Please turn the records below into a Markdown table with the columns Row and Line, starting at the line that has "greater [526, 200]" and stopping after the line that has "amount (122, 418)". Leave out any blank lines.

* [Records supplied]
%%

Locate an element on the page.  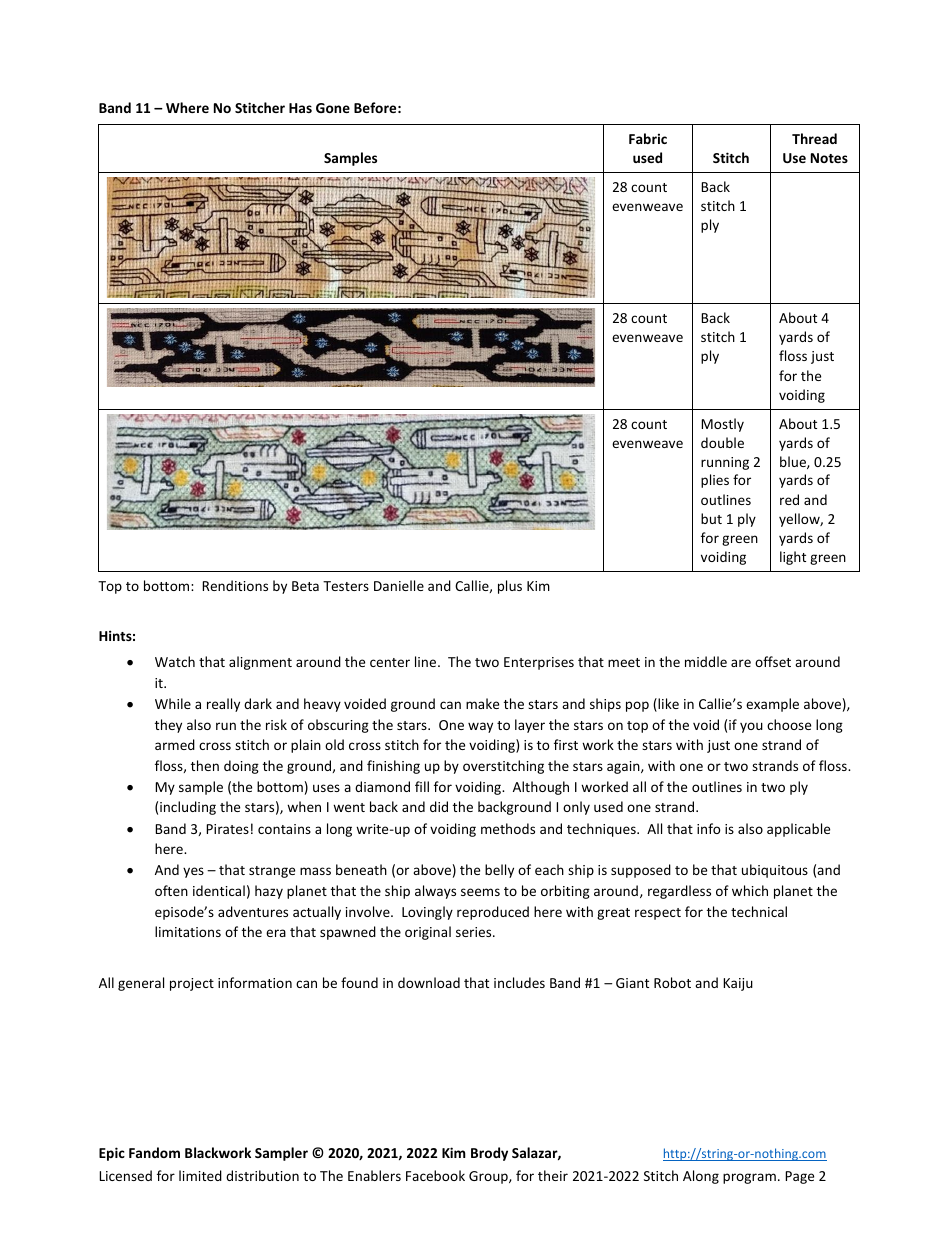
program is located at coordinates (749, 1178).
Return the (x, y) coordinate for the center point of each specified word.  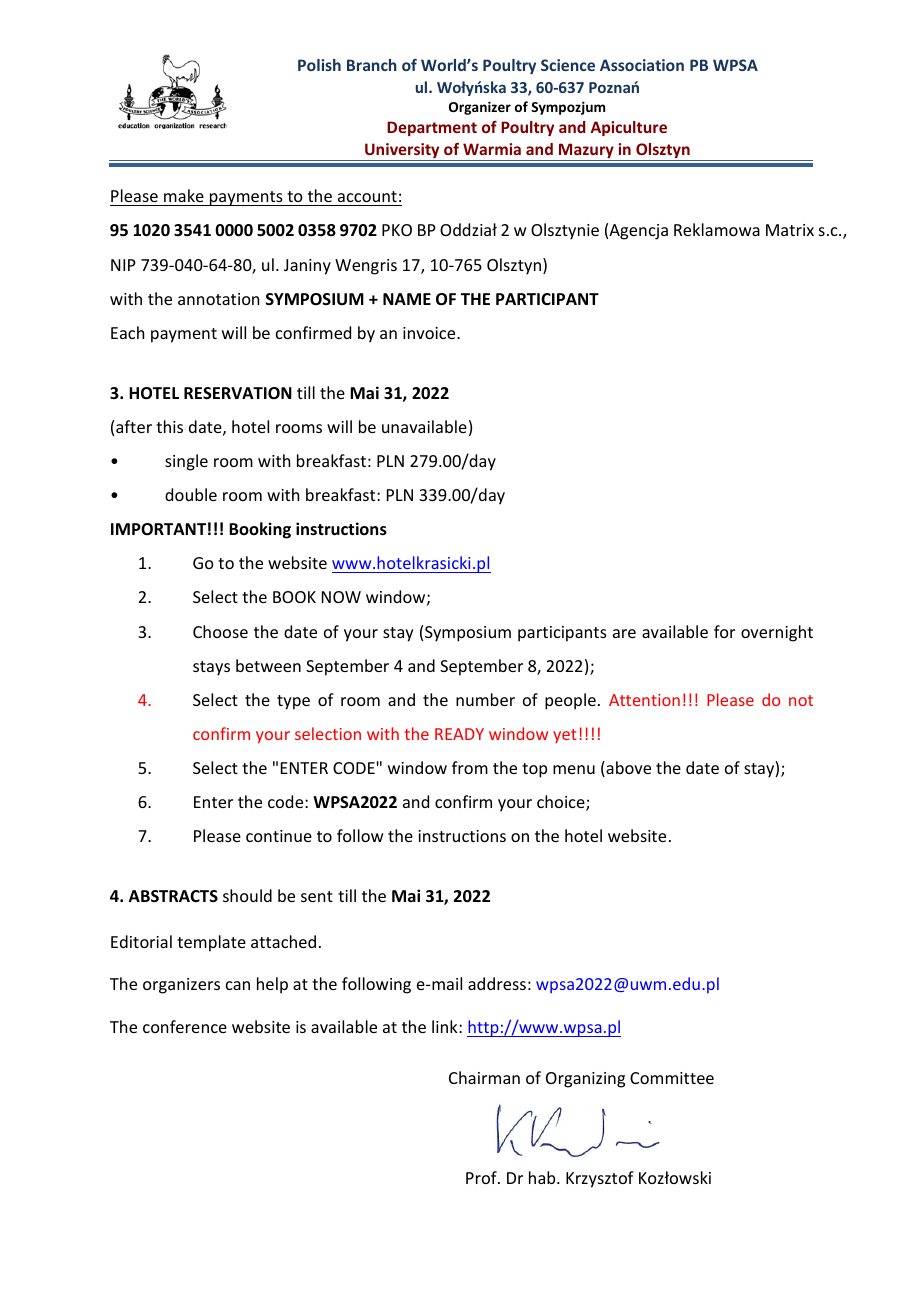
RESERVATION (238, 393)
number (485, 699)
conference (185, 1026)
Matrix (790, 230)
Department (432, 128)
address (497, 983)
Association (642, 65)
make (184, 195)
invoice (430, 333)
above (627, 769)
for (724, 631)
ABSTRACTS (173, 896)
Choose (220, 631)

%%
%%

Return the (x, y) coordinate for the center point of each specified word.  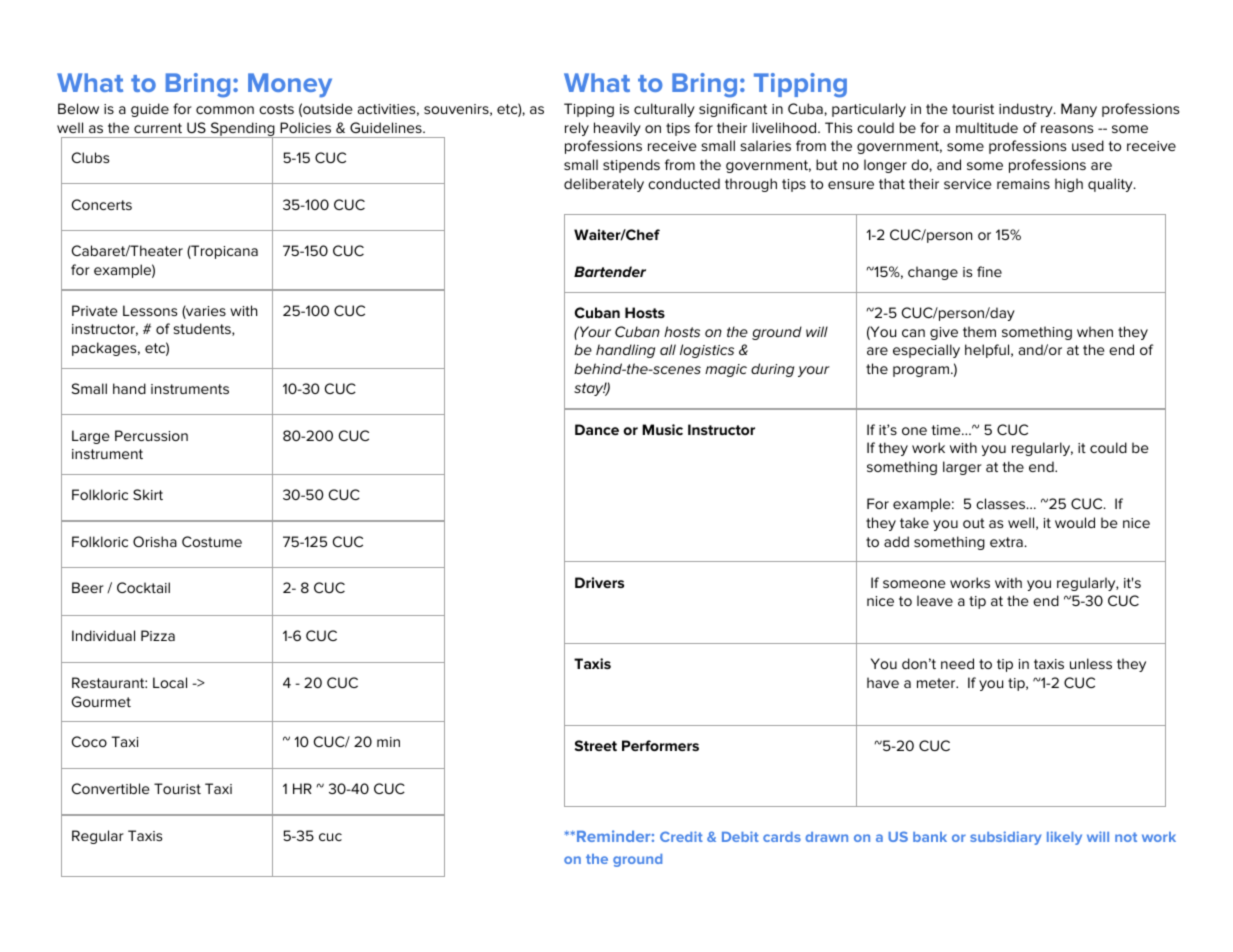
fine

%%
%%

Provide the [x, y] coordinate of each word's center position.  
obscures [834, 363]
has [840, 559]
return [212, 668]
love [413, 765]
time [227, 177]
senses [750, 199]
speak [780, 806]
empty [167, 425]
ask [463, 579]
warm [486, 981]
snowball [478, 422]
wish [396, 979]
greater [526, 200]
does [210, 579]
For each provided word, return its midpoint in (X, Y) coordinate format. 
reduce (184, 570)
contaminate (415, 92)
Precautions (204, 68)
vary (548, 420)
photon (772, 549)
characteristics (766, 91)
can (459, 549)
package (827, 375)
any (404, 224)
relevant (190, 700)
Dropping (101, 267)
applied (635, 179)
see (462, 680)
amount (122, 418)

%%

* [Response to this exercise]
| Row | Line |
|---|---|
| 1 | greater [526, 200] |
| 2 | does [210, 579] |
| 3 | For each provided word, return its midpoint in (X, Y) coordinate format.  |
| 4 | reduce (184, 570) |
| 5 | contaminate (415, 92) |
| 6 | Precautions (204, 68) |
| 7 | vary (548, 420) |
| 8 | photon (772, 549) |
| 9 | characteristics (766, 91) |
| 10 | can (459, 549) |
| 11 | package (827, 375) |
| 12 | any (404, 224) |
| 13 | relevant (190, 700) |
| 14 | Dropping (101, 267) |
| 15 | applied (635, 179) |
| 16 | see (462, 680) |
| 17 | amount (122, 418) |